Instructions for the task – Since the pictures are not wanted, copy only the text of every record exactly.

Data for processing –
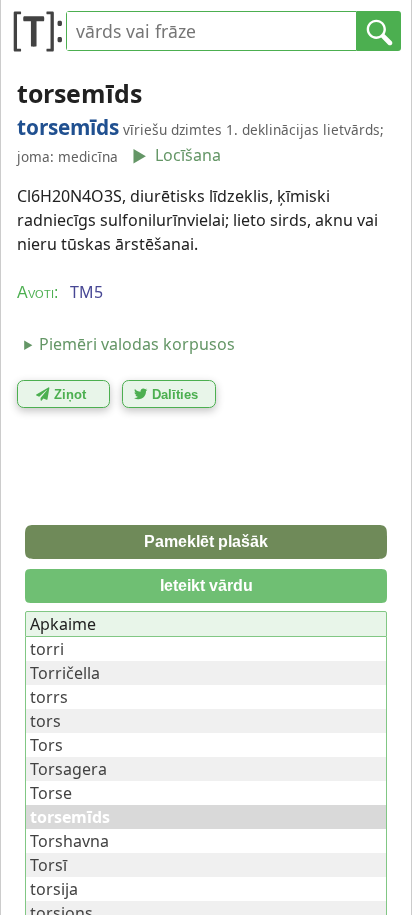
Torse (51, 793)
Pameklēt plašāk (206, 541)
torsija (54, 889)
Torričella (65, 673)
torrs (49, 697)
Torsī (48, 865)
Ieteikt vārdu (206, 585)
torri (47, 649)
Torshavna (69, 841)
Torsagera (68, 769)
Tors (46, 745)
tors (45, 721)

Solution to the problem –
Torse (51, 793)
Pameklēt plašāk (206, 541)
torsija (54, 889)
Torričella (65, 673)
torrs (49, 697)
Torsī (48, 865)
Ieteikt vārdu (206, 585)
torri (47, 649)
Torshavna (69, 841)
Torsagera (68, 769)
Tors (46, 745)
tors (45, 721)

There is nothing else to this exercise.